> **WHAT TO PRODUCE**
Please copy out, unchanged, the entries below from their first line through the line that contains "Action: coord(193,507)", including both of those lines.

> **THE RECORDS**
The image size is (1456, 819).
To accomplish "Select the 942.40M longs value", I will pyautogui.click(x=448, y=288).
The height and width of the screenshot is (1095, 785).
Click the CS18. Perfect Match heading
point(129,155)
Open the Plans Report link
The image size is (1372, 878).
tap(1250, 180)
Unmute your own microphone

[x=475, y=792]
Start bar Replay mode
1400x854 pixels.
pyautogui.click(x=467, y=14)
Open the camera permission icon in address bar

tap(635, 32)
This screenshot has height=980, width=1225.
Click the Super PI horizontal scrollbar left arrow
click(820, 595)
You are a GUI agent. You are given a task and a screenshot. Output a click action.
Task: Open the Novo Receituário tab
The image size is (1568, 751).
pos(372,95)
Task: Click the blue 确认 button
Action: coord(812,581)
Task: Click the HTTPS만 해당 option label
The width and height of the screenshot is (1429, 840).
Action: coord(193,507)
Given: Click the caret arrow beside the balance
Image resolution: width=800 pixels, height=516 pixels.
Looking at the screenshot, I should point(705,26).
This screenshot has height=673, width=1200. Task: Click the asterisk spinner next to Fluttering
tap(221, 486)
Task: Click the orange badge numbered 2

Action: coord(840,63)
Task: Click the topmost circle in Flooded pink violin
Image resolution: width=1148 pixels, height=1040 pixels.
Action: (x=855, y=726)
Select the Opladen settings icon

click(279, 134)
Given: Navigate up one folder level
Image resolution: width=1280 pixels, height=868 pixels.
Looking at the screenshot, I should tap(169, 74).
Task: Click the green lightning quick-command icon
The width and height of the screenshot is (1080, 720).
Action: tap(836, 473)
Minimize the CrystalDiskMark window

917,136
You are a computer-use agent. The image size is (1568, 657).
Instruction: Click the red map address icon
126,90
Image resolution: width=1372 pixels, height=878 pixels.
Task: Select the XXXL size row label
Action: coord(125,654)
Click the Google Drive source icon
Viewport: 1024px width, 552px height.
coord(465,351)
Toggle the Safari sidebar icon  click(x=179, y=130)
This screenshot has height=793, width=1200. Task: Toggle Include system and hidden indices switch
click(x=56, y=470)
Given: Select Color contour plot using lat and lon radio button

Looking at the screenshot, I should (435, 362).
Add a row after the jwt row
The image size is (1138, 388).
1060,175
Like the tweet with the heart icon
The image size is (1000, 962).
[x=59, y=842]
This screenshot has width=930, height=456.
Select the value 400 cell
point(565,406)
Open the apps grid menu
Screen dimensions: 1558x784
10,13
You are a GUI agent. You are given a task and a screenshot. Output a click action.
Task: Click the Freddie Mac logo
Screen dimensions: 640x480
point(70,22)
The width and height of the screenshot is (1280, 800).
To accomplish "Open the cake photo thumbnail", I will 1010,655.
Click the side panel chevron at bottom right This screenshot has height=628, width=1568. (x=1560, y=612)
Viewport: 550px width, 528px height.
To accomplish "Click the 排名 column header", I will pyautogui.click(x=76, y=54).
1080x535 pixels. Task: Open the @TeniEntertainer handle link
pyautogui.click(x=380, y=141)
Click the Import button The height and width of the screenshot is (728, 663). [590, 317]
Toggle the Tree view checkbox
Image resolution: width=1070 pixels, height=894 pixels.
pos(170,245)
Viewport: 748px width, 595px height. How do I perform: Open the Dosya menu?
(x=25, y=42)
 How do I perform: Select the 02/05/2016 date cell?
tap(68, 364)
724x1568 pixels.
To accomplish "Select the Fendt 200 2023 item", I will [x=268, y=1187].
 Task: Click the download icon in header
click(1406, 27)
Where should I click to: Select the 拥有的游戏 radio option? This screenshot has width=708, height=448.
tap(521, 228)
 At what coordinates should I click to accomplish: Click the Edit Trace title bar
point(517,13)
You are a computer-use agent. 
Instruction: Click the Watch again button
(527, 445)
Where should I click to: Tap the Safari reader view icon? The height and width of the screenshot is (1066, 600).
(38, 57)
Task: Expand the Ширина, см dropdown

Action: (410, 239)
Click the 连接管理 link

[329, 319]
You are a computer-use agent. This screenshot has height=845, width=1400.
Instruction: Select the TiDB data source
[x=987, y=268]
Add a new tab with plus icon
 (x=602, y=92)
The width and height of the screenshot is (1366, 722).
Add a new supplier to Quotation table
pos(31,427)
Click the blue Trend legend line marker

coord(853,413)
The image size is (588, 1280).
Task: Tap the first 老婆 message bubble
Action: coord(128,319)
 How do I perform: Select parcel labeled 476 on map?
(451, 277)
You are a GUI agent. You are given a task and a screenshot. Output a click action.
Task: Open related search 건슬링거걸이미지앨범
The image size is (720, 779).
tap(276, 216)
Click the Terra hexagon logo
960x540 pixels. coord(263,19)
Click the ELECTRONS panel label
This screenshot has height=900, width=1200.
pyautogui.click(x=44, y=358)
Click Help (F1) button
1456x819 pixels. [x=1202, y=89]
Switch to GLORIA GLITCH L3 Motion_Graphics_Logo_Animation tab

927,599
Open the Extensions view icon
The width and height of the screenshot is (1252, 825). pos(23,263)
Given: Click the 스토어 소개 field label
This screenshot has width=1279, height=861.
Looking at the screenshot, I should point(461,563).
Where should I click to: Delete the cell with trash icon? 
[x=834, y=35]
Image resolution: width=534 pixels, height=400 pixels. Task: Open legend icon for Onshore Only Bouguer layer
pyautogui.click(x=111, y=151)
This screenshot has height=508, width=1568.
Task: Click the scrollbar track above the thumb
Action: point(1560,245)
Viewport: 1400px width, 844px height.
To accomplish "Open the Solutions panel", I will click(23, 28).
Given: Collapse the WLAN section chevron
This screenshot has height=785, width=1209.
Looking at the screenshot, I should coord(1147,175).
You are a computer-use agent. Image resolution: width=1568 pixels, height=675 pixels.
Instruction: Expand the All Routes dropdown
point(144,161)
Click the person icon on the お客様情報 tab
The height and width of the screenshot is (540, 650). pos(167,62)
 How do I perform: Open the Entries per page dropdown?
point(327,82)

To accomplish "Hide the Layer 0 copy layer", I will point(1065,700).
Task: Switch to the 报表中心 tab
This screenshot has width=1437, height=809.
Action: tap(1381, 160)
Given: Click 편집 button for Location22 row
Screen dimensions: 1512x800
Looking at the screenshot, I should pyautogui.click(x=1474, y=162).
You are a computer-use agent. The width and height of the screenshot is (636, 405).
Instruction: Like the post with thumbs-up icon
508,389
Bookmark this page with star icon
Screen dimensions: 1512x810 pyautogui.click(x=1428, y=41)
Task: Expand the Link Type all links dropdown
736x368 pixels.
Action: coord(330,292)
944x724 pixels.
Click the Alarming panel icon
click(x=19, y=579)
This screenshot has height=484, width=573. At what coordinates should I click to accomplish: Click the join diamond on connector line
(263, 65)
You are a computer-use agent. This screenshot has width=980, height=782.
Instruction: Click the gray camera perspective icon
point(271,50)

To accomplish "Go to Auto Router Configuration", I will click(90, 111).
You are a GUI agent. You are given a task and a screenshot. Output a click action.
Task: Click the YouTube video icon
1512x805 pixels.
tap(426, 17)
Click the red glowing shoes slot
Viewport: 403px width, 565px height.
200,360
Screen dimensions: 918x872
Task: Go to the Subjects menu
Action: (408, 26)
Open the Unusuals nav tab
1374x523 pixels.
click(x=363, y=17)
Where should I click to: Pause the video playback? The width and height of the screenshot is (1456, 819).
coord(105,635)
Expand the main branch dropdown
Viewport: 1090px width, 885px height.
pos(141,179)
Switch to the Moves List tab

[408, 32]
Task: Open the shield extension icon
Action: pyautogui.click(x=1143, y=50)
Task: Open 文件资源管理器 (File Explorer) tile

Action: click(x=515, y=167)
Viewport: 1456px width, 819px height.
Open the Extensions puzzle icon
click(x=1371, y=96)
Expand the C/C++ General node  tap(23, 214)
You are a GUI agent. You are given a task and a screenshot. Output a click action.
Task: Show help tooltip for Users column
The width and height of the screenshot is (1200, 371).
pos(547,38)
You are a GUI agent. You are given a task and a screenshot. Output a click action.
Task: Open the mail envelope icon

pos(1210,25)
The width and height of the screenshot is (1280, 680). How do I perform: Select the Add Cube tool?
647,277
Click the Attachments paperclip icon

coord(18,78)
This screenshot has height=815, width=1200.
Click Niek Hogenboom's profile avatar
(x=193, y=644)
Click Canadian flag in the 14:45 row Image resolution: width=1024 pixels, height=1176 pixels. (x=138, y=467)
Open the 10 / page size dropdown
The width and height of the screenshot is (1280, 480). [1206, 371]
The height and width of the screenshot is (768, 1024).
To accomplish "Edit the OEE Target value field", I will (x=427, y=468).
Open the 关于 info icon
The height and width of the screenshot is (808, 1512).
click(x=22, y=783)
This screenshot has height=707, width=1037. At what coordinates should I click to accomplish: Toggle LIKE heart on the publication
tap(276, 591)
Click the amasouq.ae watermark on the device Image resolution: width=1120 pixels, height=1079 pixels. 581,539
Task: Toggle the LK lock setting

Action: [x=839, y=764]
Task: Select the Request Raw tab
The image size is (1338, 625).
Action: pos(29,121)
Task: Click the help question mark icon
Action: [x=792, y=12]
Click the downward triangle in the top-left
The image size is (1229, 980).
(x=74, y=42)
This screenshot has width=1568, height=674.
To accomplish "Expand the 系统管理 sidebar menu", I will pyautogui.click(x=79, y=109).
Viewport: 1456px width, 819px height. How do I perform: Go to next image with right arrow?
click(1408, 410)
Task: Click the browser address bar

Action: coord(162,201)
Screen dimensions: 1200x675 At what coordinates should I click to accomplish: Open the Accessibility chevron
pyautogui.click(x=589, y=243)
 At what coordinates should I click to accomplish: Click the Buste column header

> **EXERCISE SOLUTION**
The image size is (1456, 819).
To accomplish "Select the 942.40M longs value", I will pyautogui.click(x=448, y=288).
The height and width of the screenshot is (1095, 785).
Click the CS18. Perfect Match heading
point(129,155)
Open the Plans Report link
The image size is (1372, 878).
tap(1250, 180)
Unmute your own microphone

[x=475, y=792]
Start bar Replay mode
1400x854 pixels.
pyautogui.click(x=467, y=14)
Open the camera permission icon in address bar

tap(635, 32)
This screenshot has height=980, width=1225.
Click the Super PI horizontal scrollbar left arrow
click(820, 595)
You are a GUI agent. You are given a task and a screenshot. Output a click action.
Task: Open the Novo Receituário tab
The image size is (1568, 751).
pos(372,95)
Task: Click the blue 确认 button
Action: coord(812,581)
Task: Click the HTTPS만 해당 option label
The width and height of the screenshot is (1429, 840).
Action: coord(193,507)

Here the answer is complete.